# SELECTED EXCERPT
+ + + + + + +

SATURDAY, JANUARY 19, 2019 at 7:00pm
BROADMOOR COMMUNITY CHURCH
315 Lake Ave, Colorado Springs, CO 80906

SUNDAY, JANUARY 20, 2019 at 2:30pm
FIRST CHRISTIAN CHURCH
16 E Platte Ave, Colorado Springs, CO 80903

Pre-concert talk begins 45 minutes prior to the performance with Ofer Ben-Amots, Chair, Music Department, Colorado College, Composer


Jacob Klock violin
Kliment Krylovskiy clarinet


Zoltan Kodaly Dances of Marosszek
Ofer Ben-Amots The Klezmer Concerto
Pyotr Ilyich Tchaikovsky Valse-Scherzo, op. 34
Roger Smalley Footwork (Birthday Tango)
Antonin Dvorak American Suite


PROGRAM NOTES BY MARK ARNEST

Concert overview:
Very few of you will have heard this music before – even the oft-recorded Tchaikovsky, the most familiar work here, is rarely performed live. But after this program, you may well find yourself humming something you heard here. All these works are appealing and approachable – so lucid that you’ll grasp them the first time you hear them, but so lovely that you’ll want to hear them again. And all of them embody the spirit of the dance, whether it’s Tchaikovsky’s tipsy waltz, Ben-Amots’s sultry wedding dance, or Smalley’s witty but sensuous tango.
The Kodály and Ben-Amots works are based on Eastern European folk music (though all the themes in Ben-Amots’s concerto are original). For Americans, the term “folk music” often conjures ideas of simple, blowin’-in-the-wind sorts of tunes; but Eastern European folk music is famous – or notorious, if you’re playing it – for its rhythmic complexity. The melodic style is often highly ornamented, and both composers go to great lengths to recreate that style here.

+ + + + + + +

# GOAL A
Find every line in the rows below that contains the string "should", and copy each such line. Case counts.

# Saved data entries
+ + + + + + +

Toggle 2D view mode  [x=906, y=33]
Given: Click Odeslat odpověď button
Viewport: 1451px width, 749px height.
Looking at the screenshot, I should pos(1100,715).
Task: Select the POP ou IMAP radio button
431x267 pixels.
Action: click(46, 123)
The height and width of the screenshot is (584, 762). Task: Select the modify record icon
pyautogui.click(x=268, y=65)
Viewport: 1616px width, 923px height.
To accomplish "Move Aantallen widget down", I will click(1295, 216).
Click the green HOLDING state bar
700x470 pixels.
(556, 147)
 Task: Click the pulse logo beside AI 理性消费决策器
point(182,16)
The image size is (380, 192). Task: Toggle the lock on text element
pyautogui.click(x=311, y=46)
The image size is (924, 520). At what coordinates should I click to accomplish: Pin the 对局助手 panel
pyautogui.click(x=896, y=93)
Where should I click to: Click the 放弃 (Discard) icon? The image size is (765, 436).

+ + + + + + +

# GOAL B
Quote the passage from the concert program that begins at the words "Jacob Klock violin" and stops after "Footwork (Birthday Tango)".

# EXERCISE RESPONSE A
Looking at the screenshot, I should pos(1100,715).
The image size is (924, 520). At what coordinates should I click to accomplish: Pin the 对局助手 panel
Where should I click to: Click the 放弃 (Discard) icon? The image size is (765, 436).

# EXERCISE RESPONSE B
Jacob Klock violin
Kliment Krylovskiy clarinet


Zoltan Kodaly Dances of Marosszek
Ofer Ben-Amots The Klezmer Concerto
Pyotr Ilyich Tchaikovsky Valse-Scherzo, op. 34
Roger Smalley Footwork (Birthday Tango)